* Start Records shown *
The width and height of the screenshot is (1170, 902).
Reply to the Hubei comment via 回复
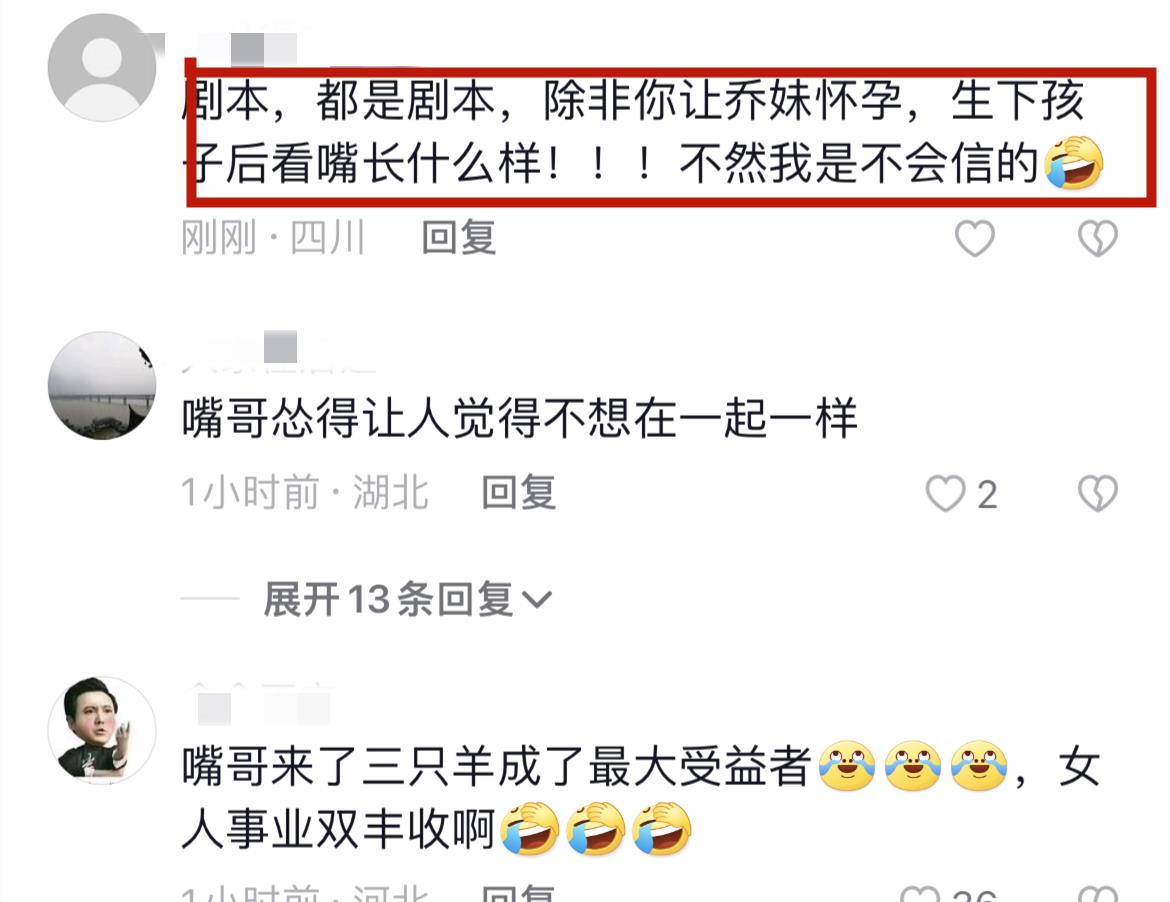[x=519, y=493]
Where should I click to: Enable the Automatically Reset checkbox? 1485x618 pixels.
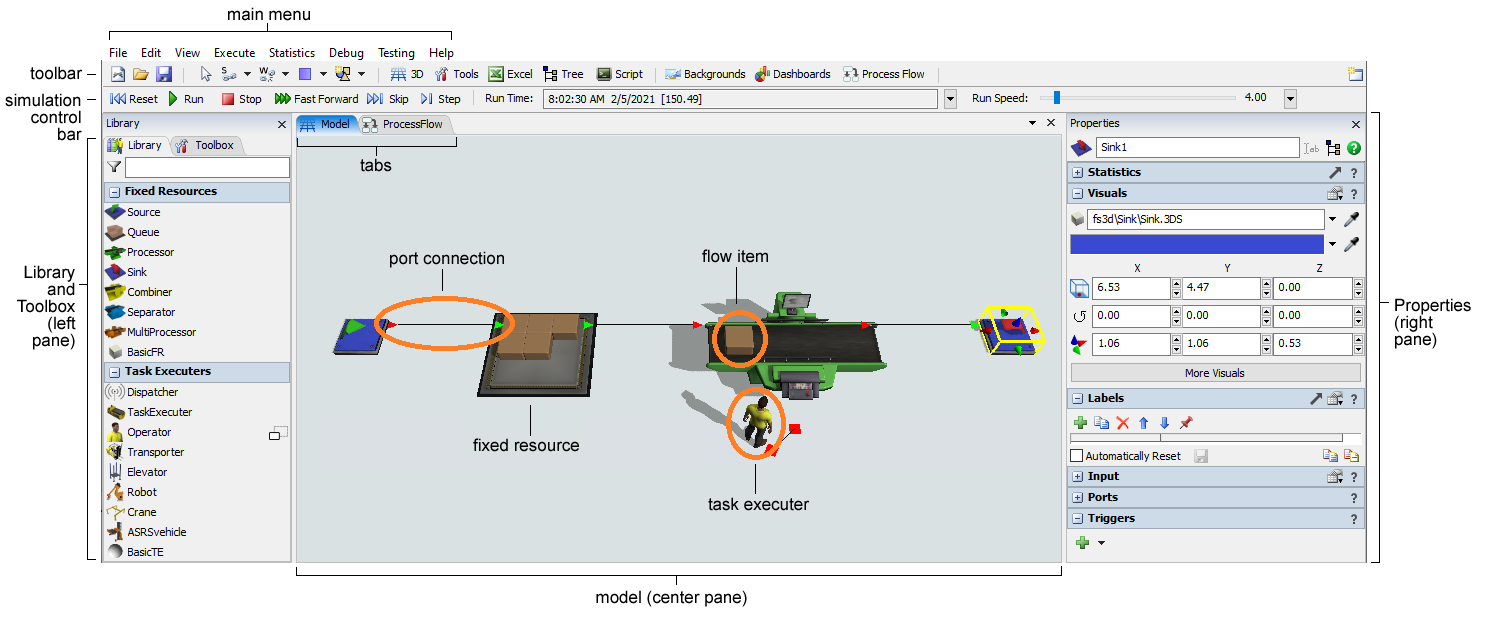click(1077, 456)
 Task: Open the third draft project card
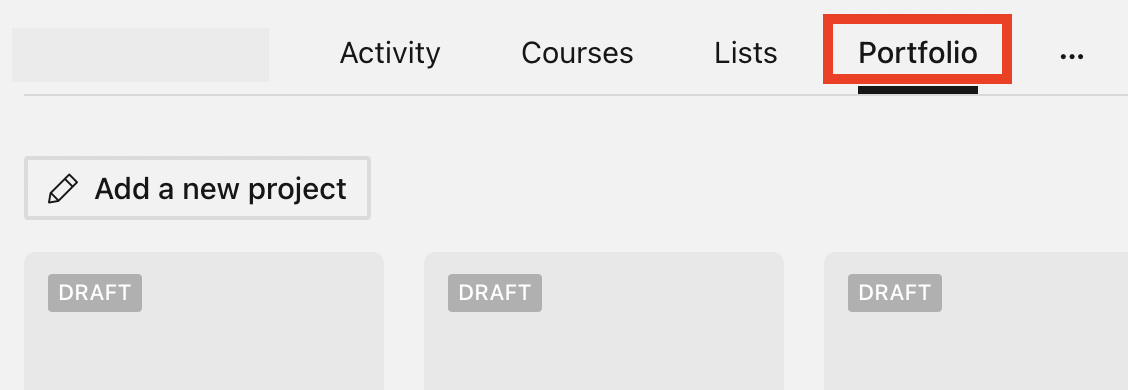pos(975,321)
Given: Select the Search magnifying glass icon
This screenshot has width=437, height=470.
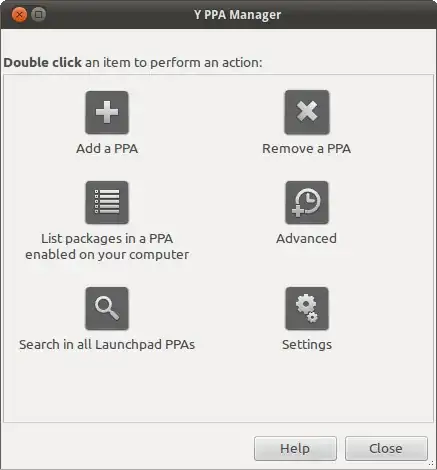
* End Records shown *
▸ **Task description**: Copy the rows word for word, starting with the line that contains "Task: Open the third draft project card" and going on through the end of the rows. Leave the pictures out of your copy.

▸ **Problem solution**:
 Task: Open the third draft project card
pos(975,321)
Given: Select the Search magnifying glass icon
This screenshot has width=437, height=470.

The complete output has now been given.